REQUIRED WORK →
Your output should be exactly the lines from the one containing "At what coordinates" through the final line of the records, both included, with every picture left out.

Stored data entries →
+---+

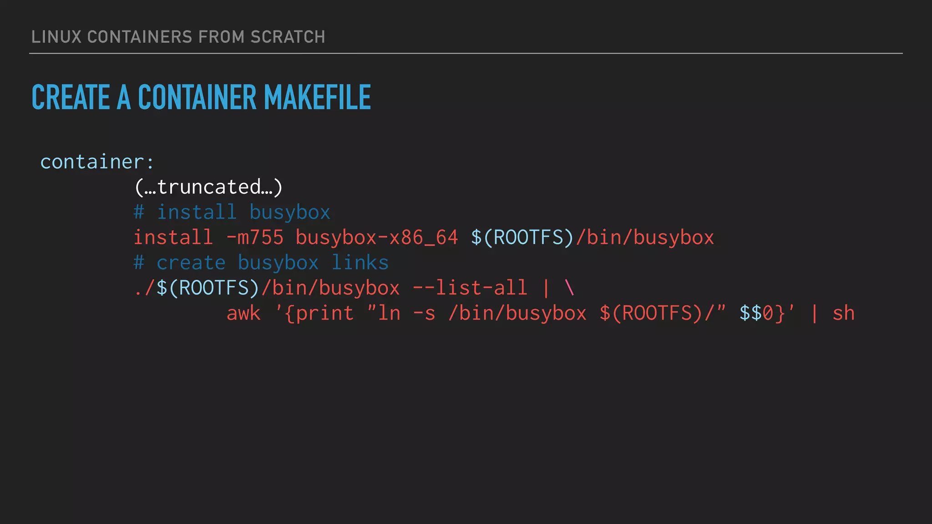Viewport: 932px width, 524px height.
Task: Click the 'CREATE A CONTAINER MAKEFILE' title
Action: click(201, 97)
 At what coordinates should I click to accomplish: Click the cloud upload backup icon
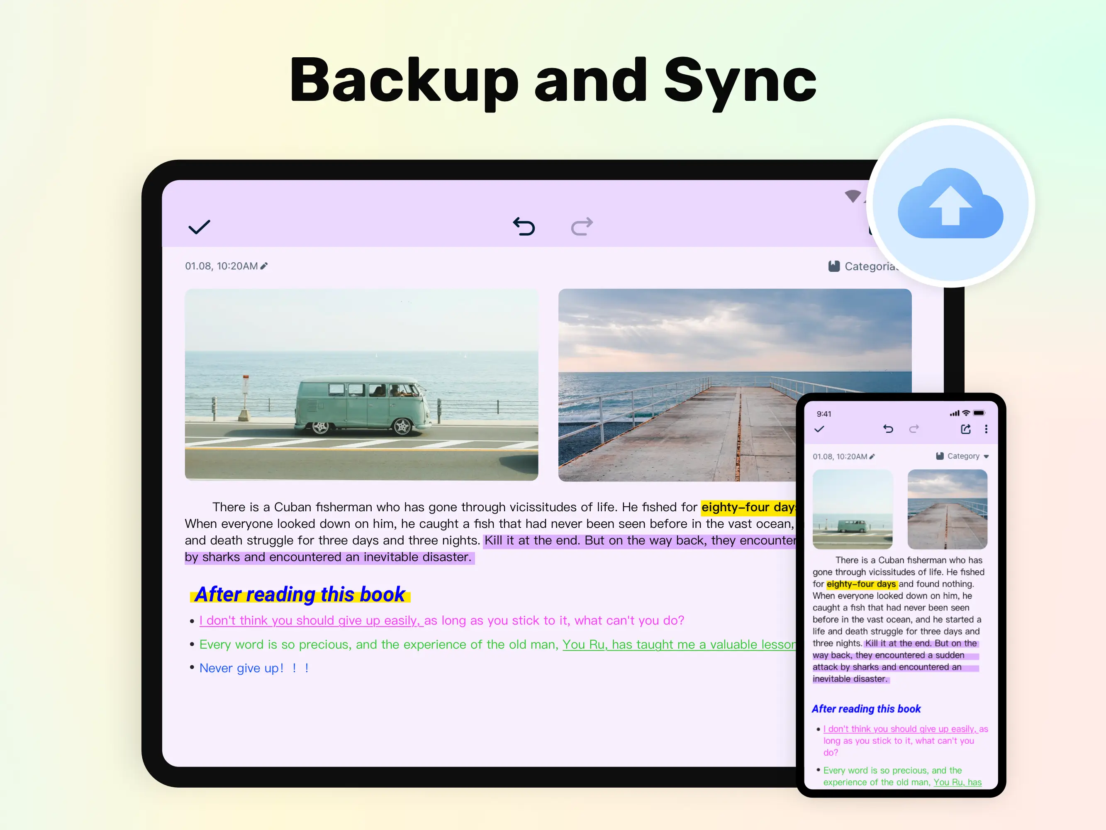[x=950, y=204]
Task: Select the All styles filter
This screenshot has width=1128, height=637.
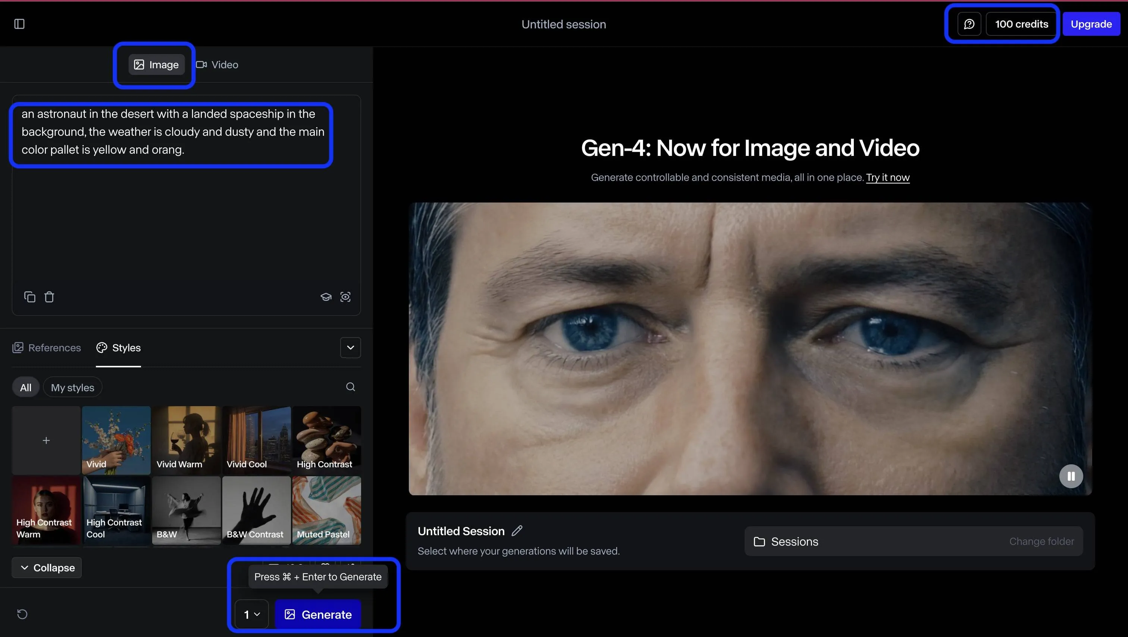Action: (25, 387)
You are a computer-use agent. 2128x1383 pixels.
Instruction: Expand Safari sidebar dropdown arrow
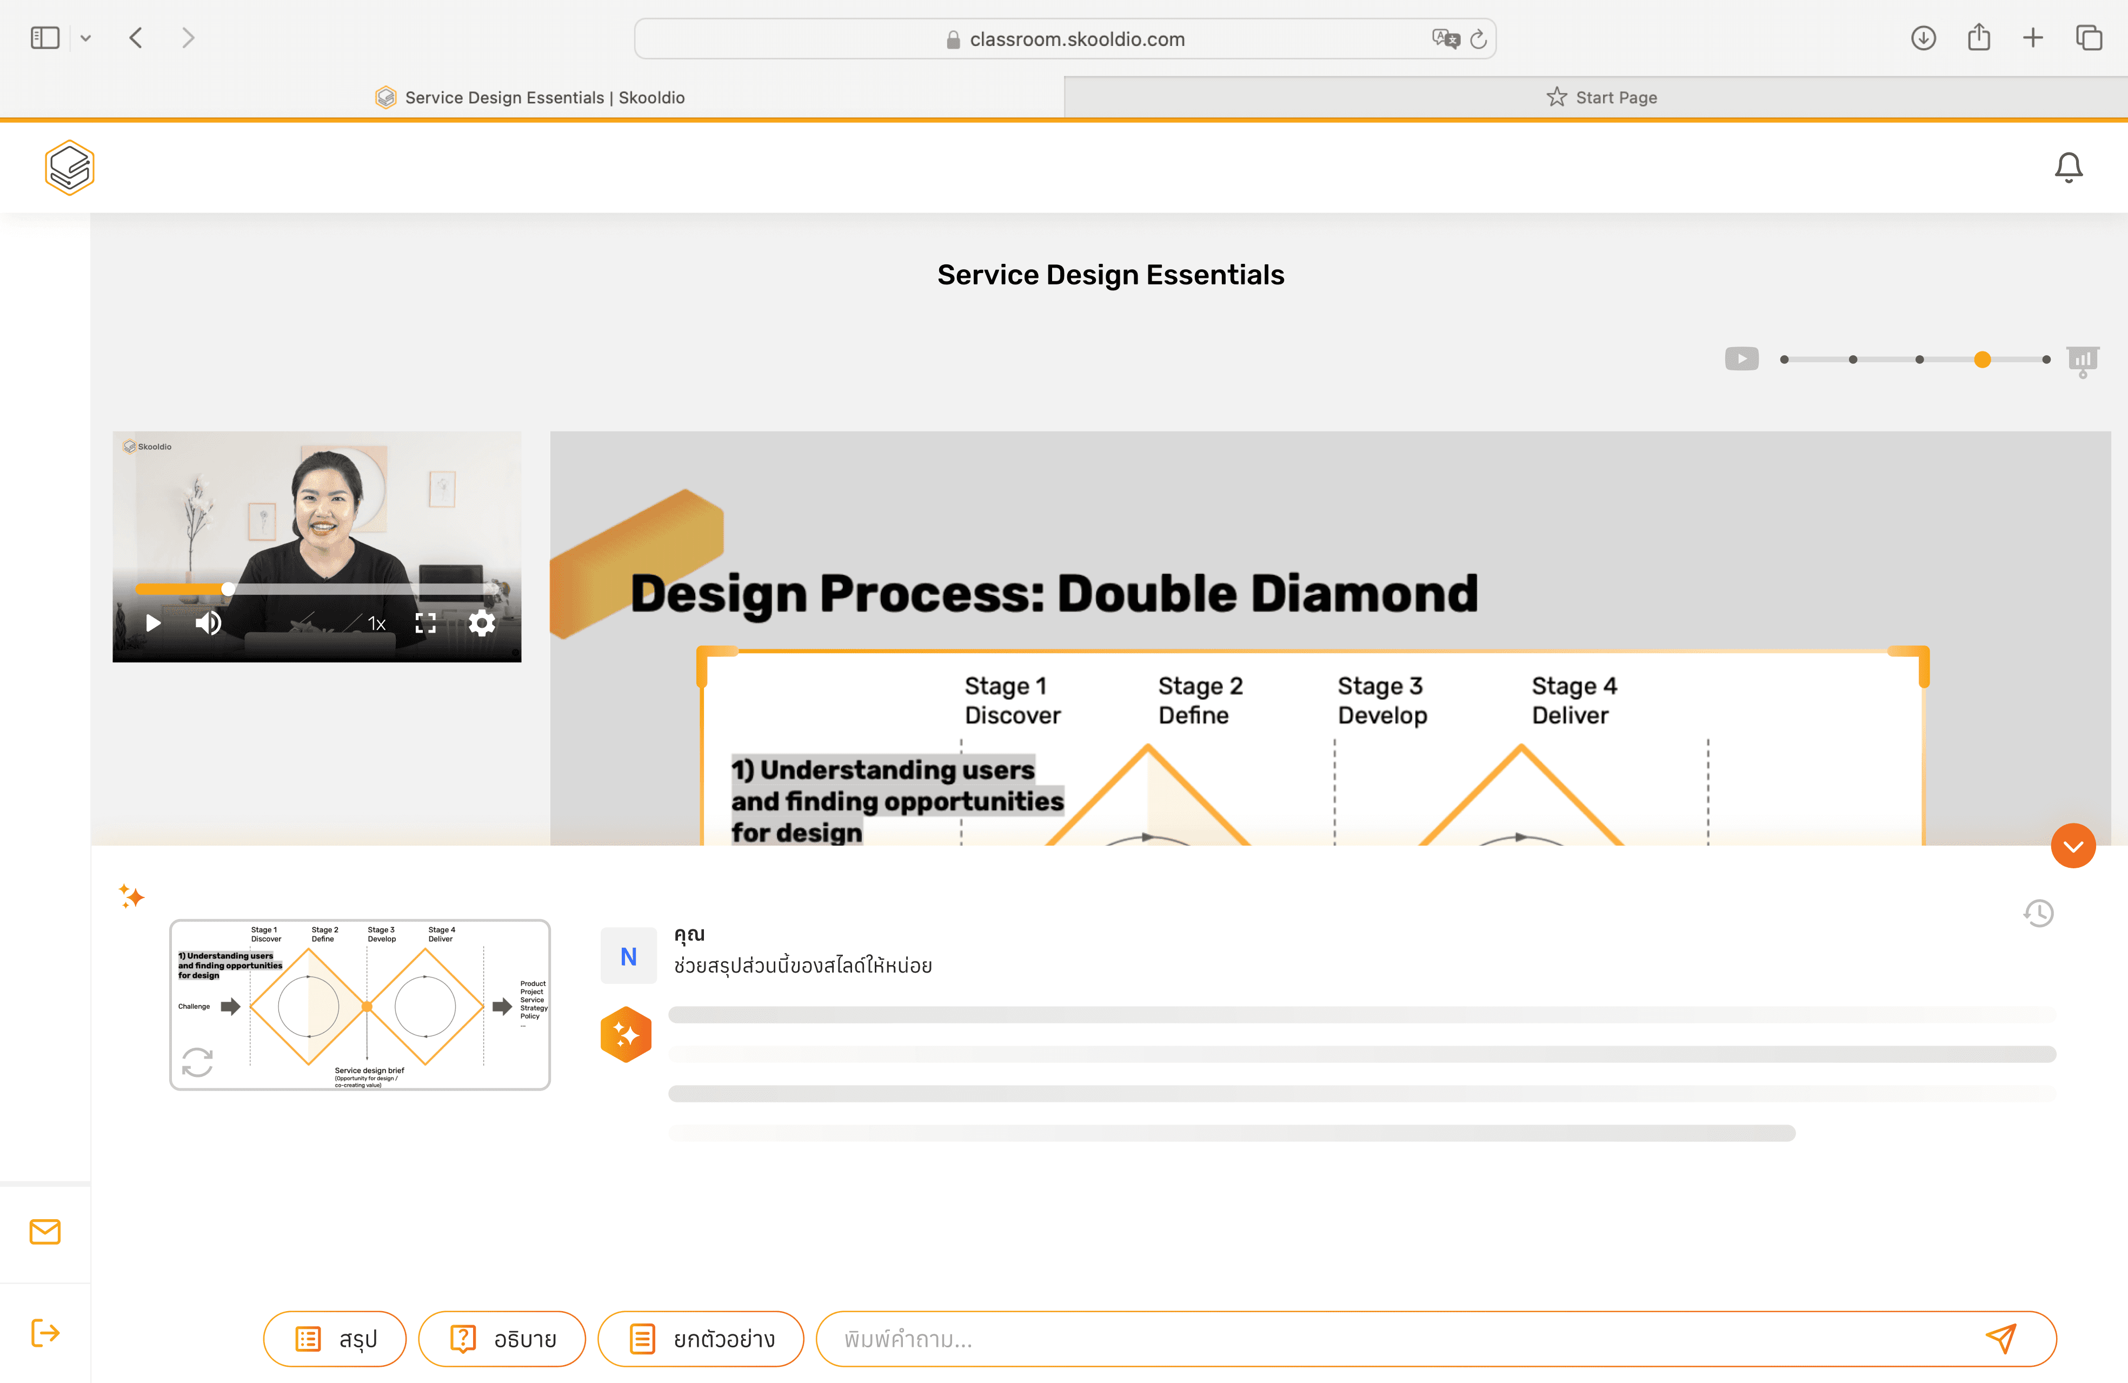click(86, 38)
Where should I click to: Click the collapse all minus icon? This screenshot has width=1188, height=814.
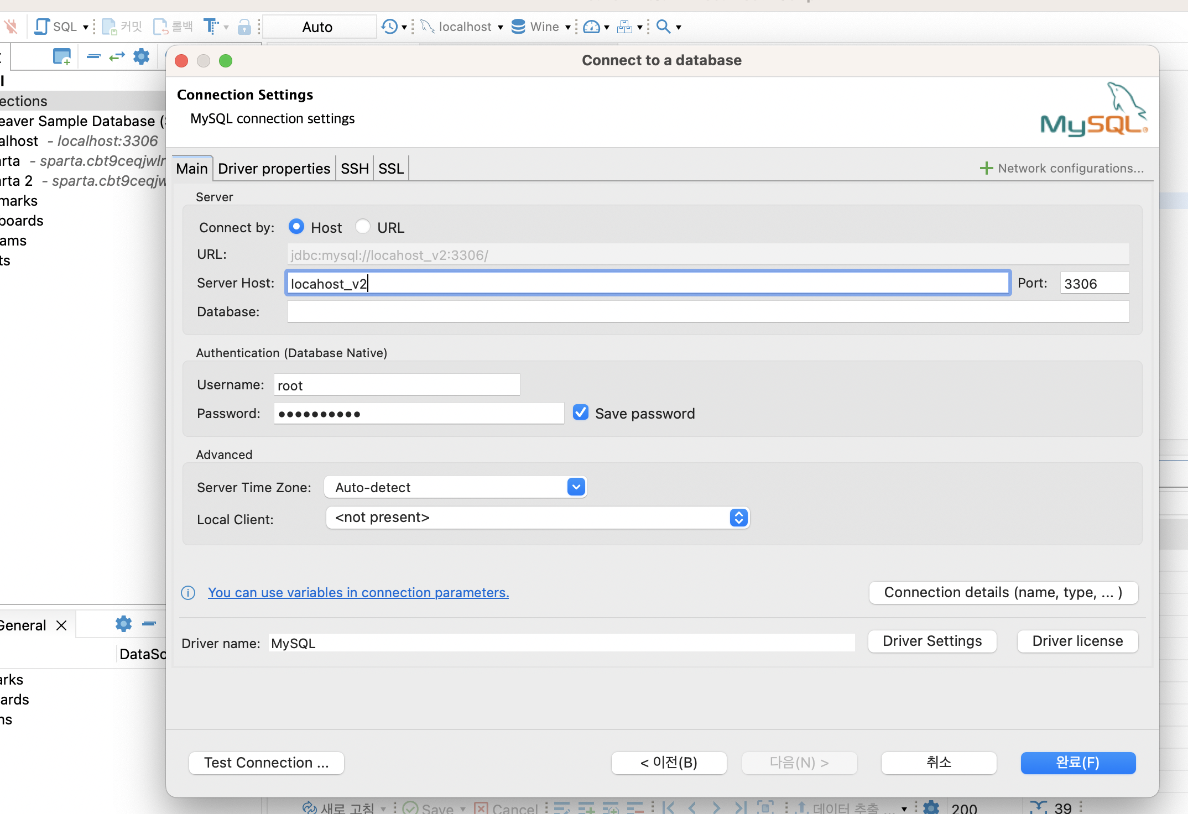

+---+

ANSWER TO THE EXERCISE →
 At what coordinates should I click to accomplish: Click the cloud upload backup icon
[x=950, y=204]
Task: Select the All styles filter
This screenshot has width=1128, height=637.
Action: (25, 387)
You are a computer-use agent. 2128x1383 pixels.
Instruction: Expand Safari sidebar dropdown arrow
click(86, 38)
Where should I click to: Click the collapse all minus icon? This screenshot has width=1188, height=814.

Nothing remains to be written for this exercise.